Collected data
# # # #

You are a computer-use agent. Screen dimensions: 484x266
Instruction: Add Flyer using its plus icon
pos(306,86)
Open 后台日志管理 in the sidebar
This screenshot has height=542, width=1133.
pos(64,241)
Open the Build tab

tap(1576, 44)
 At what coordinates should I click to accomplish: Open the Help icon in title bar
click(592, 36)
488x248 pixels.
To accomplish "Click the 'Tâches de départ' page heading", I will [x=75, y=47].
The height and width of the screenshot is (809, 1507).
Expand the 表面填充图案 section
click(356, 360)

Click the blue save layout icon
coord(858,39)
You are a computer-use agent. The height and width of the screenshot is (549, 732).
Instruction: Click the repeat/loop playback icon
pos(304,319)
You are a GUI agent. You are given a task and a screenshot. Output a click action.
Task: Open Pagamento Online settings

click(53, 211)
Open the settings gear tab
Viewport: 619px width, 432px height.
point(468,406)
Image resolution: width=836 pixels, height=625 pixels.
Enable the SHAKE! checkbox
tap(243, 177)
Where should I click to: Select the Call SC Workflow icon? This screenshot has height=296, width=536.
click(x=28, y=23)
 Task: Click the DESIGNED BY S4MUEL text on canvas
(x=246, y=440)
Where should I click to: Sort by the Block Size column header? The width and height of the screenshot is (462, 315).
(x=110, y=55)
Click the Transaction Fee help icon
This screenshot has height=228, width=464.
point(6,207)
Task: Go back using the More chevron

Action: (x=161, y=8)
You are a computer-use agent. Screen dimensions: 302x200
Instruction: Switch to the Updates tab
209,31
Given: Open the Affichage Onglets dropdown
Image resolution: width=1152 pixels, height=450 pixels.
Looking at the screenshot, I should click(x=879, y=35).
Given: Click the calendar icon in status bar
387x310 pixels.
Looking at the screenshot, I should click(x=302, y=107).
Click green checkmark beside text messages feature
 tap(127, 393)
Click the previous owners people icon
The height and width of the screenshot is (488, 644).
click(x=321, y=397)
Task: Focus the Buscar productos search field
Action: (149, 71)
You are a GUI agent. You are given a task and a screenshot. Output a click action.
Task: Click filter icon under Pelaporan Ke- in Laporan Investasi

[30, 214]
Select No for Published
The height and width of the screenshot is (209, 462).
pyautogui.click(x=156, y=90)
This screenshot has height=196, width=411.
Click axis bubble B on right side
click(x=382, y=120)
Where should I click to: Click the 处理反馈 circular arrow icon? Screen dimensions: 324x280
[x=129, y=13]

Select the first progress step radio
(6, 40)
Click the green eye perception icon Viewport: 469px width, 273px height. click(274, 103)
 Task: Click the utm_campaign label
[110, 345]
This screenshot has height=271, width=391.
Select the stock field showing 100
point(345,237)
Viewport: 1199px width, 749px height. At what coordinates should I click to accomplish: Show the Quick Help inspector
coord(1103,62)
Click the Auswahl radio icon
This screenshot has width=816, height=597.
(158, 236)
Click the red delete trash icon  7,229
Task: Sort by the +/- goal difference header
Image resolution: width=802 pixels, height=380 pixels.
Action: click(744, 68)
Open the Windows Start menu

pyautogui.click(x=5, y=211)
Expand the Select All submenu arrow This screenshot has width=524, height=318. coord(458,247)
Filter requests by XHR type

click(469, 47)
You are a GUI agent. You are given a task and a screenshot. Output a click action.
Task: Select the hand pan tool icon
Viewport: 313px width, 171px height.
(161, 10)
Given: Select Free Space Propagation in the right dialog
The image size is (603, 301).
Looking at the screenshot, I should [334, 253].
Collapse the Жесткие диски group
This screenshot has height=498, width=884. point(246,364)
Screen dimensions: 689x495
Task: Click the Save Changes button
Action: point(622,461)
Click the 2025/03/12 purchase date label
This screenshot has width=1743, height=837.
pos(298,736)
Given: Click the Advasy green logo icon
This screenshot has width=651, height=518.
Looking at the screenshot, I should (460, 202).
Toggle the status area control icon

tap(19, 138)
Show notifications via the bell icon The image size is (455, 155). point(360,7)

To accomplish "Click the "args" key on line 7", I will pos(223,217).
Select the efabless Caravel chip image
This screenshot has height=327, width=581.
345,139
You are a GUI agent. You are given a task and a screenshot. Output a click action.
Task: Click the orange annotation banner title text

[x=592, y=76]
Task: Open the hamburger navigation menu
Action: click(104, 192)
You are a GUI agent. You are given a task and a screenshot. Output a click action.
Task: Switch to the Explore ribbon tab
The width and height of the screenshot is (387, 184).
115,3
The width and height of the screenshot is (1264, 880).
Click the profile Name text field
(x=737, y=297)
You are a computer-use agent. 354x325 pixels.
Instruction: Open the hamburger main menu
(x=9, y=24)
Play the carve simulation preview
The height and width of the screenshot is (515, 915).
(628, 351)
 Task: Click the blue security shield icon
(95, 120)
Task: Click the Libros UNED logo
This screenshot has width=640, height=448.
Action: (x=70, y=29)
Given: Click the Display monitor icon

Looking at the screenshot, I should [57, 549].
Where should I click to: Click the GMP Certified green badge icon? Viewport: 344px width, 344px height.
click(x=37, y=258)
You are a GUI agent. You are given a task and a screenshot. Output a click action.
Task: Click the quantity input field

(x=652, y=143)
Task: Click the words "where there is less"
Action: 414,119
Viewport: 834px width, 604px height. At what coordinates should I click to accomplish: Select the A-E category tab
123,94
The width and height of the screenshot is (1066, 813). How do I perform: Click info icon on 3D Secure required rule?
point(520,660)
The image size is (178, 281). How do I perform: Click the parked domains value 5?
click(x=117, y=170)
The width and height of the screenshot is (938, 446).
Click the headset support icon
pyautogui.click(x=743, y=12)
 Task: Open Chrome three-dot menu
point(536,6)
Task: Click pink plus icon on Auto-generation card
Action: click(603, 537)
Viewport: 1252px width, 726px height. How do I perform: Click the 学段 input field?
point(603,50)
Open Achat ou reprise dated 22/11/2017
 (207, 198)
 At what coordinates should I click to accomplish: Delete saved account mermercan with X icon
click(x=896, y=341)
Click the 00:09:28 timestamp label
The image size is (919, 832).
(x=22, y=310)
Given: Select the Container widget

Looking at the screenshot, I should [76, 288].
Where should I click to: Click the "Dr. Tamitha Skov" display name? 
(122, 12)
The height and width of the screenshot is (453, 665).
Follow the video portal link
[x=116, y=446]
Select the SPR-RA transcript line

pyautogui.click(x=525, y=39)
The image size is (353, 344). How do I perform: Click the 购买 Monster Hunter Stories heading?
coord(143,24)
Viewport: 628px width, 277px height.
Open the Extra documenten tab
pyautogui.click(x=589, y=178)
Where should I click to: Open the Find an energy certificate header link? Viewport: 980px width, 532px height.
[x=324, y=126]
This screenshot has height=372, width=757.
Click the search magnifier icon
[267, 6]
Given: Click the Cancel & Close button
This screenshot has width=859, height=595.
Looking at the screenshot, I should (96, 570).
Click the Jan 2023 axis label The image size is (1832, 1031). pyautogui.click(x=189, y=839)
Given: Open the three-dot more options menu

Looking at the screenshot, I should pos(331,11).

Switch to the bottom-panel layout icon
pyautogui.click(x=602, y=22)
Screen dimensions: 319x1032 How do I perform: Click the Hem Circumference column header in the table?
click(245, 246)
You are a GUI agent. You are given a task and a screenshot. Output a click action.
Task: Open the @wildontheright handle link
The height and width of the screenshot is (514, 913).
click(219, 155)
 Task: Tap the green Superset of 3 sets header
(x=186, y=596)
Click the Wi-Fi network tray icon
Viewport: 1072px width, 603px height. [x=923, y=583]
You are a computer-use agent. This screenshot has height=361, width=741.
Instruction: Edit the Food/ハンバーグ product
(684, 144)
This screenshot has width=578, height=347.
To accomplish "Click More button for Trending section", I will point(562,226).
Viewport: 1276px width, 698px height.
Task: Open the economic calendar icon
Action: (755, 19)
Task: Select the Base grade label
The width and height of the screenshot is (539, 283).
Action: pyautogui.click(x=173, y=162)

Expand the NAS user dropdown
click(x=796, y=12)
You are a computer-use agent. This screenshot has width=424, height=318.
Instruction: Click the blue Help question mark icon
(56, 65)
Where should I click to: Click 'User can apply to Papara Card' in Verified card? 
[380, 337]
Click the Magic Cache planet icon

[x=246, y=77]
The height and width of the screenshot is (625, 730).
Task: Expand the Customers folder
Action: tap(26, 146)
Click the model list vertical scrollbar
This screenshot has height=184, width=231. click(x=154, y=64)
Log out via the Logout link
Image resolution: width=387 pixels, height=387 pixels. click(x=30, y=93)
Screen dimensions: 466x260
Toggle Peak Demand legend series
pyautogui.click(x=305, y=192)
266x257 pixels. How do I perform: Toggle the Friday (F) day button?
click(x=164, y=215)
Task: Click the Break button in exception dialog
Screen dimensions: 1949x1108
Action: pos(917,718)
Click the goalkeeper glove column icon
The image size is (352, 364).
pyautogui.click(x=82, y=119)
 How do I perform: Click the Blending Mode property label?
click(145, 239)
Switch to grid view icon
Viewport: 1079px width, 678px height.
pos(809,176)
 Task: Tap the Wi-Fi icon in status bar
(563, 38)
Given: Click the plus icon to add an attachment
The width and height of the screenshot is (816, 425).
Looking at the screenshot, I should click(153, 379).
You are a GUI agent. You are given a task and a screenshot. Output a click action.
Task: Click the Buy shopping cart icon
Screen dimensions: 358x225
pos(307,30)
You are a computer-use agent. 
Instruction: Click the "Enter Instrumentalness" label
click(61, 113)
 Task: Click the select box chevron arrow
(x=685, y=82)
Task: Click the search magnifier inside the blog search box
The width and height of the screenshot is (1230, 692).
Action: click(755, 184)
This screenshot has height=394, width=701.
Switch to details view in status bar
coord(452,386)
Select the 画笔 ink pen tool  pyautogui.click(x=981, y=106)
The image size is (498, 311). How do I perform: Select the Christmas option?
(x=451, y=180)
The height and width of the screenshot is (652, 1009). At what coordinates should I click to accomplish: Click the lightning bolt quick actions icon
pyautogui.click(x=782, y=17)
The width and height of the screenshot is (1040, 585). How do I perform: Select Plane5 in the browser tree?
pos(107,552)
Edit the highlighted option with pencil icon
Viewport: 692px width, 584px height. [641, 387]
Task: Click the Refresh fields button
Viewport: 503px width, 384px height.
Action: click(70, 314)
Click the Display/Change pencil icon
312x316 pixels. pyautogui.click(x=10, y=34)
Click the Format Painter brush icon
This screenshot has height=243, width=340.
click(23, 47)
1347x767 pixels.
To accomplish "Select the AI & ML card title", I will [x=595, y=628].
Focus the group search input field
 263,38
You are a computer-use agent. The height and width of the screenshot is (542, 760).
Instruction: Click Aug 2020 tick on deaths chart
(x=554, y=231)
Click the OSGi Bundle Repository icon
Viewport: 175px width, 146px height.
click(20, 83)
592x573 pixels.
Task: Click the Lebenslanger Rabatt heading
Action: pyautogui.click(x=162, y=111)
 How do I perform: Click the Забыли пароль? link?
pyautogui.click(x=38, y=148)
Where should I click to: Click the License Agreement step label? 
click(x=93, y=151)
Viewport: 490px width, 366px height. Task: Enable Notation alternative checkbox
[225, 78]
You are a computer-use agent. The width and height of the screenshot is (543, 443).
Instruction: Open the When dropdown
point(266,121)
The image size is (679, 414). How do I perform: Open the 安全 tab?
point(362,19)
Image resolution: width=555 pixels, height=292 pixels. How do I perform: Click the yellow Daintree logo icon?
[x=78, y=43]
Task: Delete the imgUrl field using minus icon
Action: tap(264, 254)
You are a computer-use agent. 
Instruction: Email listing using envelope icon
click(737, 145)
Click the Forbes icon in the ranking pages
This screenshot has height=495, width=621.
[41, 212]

# # # #

◆ INSTRUCTIONS TO FOLLOW ◆
Tell how many lines of the records above hold "tool", giving the number and nothing else.

◆ SOLVED EXERCISE ◆
2